Scientific classification
- Kingdom: Plantae
- Clade: Tracheophytes
- Clade: Angiosperms
- Clade: Monocots
- Clade: Commelinids
- Order: Poales
- Family: Cyperaceae
- Genus: Carex
- Species: C. hystericina
- Binomial name: Carex hystericina Muhl. ex Willd.
- Synonyms: List Carex cooleyi Dewey; Carex erinacea Muhl. ex Steud.; Carex georgiana Dewey ex Steud.; Carex hystericina var. angustior L.H.Bailey; Carex hystericina var. cooleyi (Dewey) Dewey; Carex hystericina var. dudleyi L.H.Bailey; Carex hystericina f. dudleyi (L.H.Bailey) Wiegand; ;

= Carex hystericina =

- Authority: Muhl. ex Willd.
- Conservation status: LC
- Synonyms: Carex cooleyi Dewey, Carex erinacea Muhl. ex Steud., Carex georgiana Dewey ex Steud., Carex hystericina var. angustior L.H.Bailey, Carex hystericina var. cooleyi (Dewey) Dewey, Carex hystericina var. dudleyi L.H.Bailey, Carex hystericina f. dudleyi (L.H.Bailey) Wiegand

Species of plant in the sedge family

Carex hystericina is a species of sedge known by the common names bottlebrush sedge and porcupine sedge.

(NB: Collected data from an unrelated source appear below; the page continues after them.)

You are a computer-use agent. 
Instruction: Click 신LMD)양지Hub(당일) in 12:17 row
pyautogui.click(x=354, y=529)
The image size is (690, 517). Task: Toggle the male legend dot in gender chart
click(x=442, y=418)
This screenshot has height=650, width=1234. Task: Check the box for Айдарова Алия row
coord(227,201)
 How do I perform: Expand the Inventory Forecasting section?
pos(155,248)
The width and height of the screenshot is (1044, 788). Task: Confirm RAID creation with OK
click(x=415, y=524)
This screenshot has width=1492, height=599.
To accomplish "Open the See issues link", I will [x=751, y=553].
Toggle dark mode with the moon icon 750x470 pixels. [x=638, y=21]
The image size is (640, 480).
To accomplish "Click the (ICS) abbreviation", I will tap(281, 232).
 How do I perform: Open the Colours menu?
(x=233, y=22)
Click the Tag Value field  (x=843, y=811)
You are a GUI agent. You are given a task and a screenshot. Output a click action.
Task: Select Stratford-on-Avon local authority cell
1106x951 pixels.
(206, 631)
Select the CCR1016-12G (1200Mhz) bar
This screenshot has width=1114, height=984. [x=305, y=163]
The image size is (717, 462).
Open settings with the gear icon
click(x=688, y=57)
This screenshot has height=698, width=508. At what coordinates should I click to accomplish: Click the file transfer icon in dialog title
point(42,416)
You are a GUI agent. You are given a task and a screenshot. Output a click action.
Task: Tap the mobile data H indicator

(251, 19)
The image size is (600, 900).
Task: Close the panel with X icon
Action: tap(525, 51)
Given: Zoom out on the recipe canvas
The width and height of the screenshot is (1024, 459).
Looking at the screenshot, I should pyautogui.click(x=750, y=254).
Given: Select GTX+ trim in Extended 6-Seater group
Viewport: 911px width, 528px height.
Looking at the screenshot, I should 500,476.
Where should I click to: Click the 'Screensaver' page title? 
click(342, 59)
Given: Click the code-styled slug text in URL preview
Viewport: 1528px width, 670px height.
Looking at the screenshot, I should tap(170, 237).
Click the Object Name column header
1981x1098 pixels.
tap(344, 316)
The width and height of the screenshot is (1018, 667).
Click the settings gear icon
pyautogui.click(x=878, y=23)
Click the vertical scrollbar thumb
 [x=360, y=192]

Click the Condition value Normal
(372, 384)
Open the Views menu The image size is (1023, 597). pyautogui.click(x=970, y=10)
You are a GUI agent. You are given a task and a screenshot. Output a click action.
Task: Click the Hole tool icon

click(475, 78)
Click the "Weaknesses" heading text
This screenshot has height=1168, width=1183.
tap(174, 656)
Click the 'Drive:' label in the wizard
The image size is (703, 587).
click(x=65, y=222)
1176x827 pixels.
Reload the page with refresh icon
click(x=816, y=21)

It is native to North America and Canada through to Mexico and Jamaica.

== Description ==
This sedge produces dense or loose clumps of triangular stems up to a meter tall from short rhizomes. Leaves are green, basal and alternate, sometimes surpassing the stems in height. Basal leaves are fibrous and purplish in colour. The inflorescence is several centimeters long and is accompanied by a bract which is longer than the spikes. There are separate staminate (male) and pistillate (female) spikes on the same plant. The fruits are coated in perigynia with pointed, toothed tips.

==Distribution and habitat==
Carex hystericina grows in wet habitat such as wetlands and riverbanks, especially on calcareous soils.